(Page extract Opens)

While the announcement just covers the identification of genetic markers that has already revolutionized the dairy breeding industry, the part that catches my attention is a company the size of Pfizer entering into the marketplace.  When Monsanto entered into the corn breeding industry, it not only became a competitor to the other established players but it also used its vast resources to take the process to a completely new level.  While Monsanto had been a market leader for many years in the sale of herbicides this research gave them the ability to apply their expertise on the genetic level.

With Pfizer entering the genomics game, does that mean that we will start to see them  offer their own genetics available for sale that have been bred or rather modified to be disease resistant or even worse modified to produce more milk, or have better feet and legs.  If you thought the manipulation of photos to make cattle look better was an issue (read more here Has Photo Enhancement Gone Too Far), what happens when they can do it on the genomic level?  While the practical side of me sees how having cattle that are more disease resistant, that is polled and milk 20,000 kgs, for 10+ lacations would be beneficial, the breeder in me has concerns.  Part of what makes animal breeding great is the fact that it’s an art form.  What happens when that art form is handed over to science?

One thing that you will know for sure is that the sale of animal genetics will become a commoditized market place dominated by the big players such as Pfizer, Monsanto, and other multinational conglomerates.  While there is no question that these conglomerates will dominate over the average breeder, they will also dominate over the current major A.I. companies.  It has me asking myself “Is this move by Semex a step in building a partnership because they see the future coming?”  If so good on them for at least being proactive and at least trying to sustain their long-term viability.

If it’s more by chance, as I think it is, I think the whole industry needs to look at what the future holds and maybe have a wakeup call to where this is all heading.  Animal breeding is becoming big business, as evidenced by companies like Select Sires that have expanded their breeding programs to include owning females (read more about this at Should A.I. Companies Own Females?).  As the ability to deliver predictable results at a lower cost of development continues, larger and larger companies will enter the marketplace and begin to dominate the current players.

In the past, dairy cattle breeding has benefited from great moves, such as happened when T.B. Macauley, an insurance executive, started Montvic, when J. Rockafeller Prentice, from oil and banking fame, started A.B.S. and, likewise, when Peter Heffering, using outside industry investors, collected great cows and started Hanover Hill Holsteins.

There is also the consumer side to this equation.  We all witnessed consumer reaction to the use of rBST.  Over time while there has remained a small portion of the marketplace that actively buys non-rBST milk.  However, for the most part the issue has died off.  In the same way, the GMO corn issue has died off and much of the general public is not even aware that it exists.  Thus, there may be uproar as this “new technology” enters the marketplace, however, in time, the result will be the same for this commoditized product.  As long as the cost to consumer is lower, they will buy it.

The Bullvine Bottom Line

On the one hand, Thanks to genomics, the future of the animal breeding industry has never look brighter.  On the other hand, it also may be facing its greatest risk. Genomics has taken animal breeding from an art form to a science.  Furthermore, science will continue to define and refine the process.  With companies like Pfizer entering the marketplace this process will be accelerated at a completely new pace.  Those players that have the most resources available will also dominate it.  This means that the average breeder, as well as the current A.I. companies, need to realistically consider what the future holds as this happens.

So my question to you is, are you ready for GMC (Genetically Modified Cattle)?

(Page extract Closes)

- [Task goal]
Can you copy word for word the part of the dairy genomics article that begins at the words "In the past, dairy" and stops after "Hanover Hill Holsteins."?

(Supplied data Opens)

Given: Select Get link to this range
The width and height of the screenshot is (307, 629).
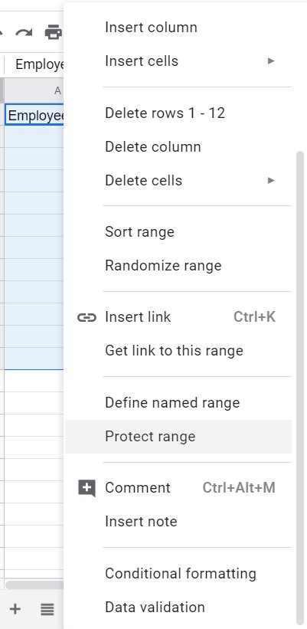Looking at the screenshot, I should (178, 351).
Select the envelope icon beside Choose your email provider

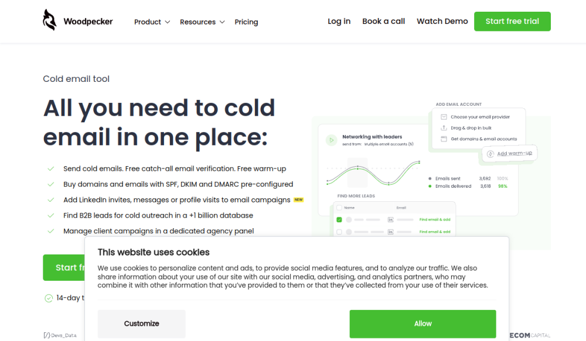coord(444,116)
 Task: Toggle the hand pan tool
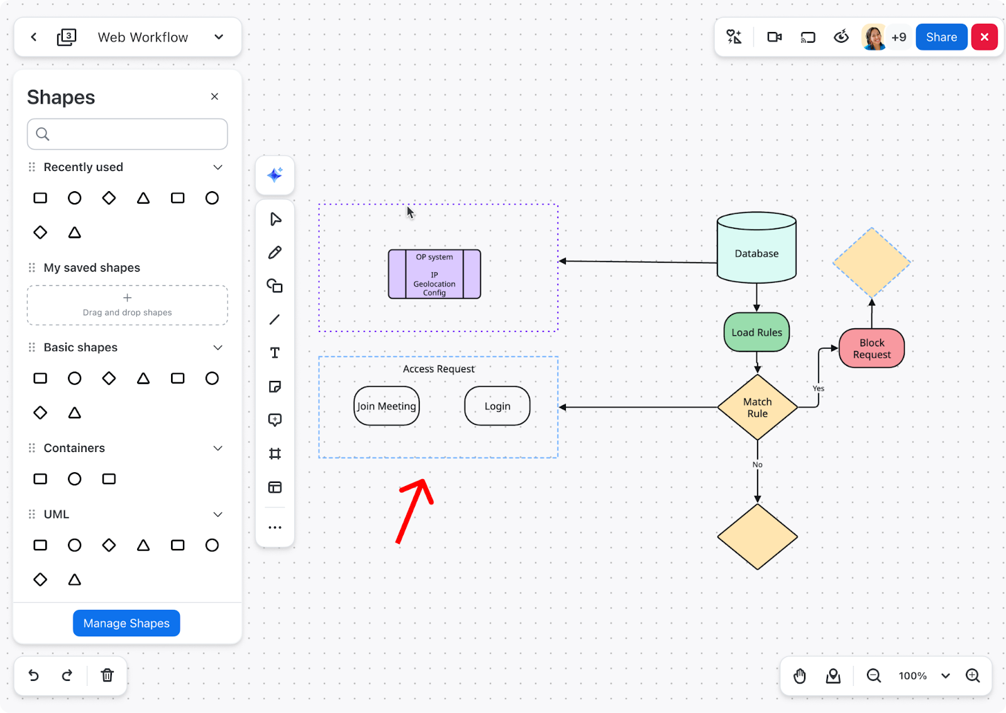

(Supplied data Closes)

- [Your solution]
In the past, dairy cattle breeding has benefited from great moves, such as happened when T.B. Macauley, an insurance executive, started Montvic, when J. Rockafeller Prentice, from oil and banking fame, started A.B.S. and, likewise, when Peter Heffering, using outside industry investors, collected great cows and started Hanover Hill Holsteins.